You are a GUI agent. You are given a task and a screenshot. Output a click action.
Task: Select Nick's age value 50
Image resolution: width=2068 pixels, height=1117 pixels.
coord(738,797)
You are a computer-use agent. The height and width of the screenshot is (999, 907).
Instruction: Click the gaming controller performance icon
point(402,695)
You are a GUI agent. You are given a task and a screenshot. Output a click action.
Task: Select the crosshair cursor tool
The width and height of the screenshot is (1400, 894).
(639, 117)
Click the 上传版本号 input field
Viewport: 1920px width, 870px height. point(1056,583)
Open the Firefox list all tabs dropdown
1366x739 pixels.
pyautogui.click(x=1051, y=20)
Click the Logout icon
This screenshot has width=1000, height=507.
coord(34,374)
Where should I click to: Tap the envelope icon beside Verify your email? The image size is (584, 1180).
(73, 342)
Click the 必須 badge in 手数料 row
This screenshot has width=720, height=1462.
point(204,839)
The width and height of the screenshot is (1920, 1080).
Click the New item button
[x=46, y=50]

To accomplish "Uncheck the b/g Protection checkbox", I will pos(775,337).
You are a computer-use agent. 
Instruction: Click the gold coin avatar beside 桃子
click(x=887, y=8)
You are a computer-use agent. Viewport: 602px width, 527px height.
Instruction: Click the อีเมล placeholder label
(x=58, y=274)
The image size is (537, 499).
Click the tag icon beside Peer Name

[EXERCISE DESCRIPTION]:
Output an identical copy of every record above.

[SOLUTION BELOW]:
You are a GUI agent. You are given a task and a screenshot. Output a click action.
Task: Select Nick's age value 50
Image resolution: width=2068 pixels, height=1117 pixels.
coord(738,797)
You are a computer-use agent. The height and width of the screenshot is (999, 907).
Instruction: Click the gaming controller performance icon
point(402,695)
You are a GUI agent. You are given a task and a screenshot. Output a click action.
Task: Select the crosshair cursor tool
The width and height of the screenshot is (1400, 894).
(639, 117)
Click the 上传版本号 input field
Viewport: 1920px width, 870px height. point(1056,583)
Open the Firefox list all tabs dropdown
1366x739 pixels.
pyautogui.click(x=1051, y=20)
Click the Logout icon
This screenshot has width=1000, height=507.
coord(34,374)
Where should I click to: Tap the envelope icon beside Verify your email? The image size is (584, 1180).
(73, 342)
Click the 必須 badge in 手数料 row
This screenshot has width=720, height=1462.
point(204,839)
The width and height of the screenshot is (1920, 1080).
Click the New item button
[x=46, y=50]

To accomplish "Uncheck the b/g Protection checkbox", I will pos(775,337).
You are a computer-use agent. 
Instruction: Click the gold coin avatar beside 桃子
click(x=887, y=8)
You are a computer-use agent. Viewport: 602px width, 527px height.
Instruction: Click the อีเมล placeholder label
(x=58, y=274)
The image size is (537, 499).
Click the tag icon beside Peer Name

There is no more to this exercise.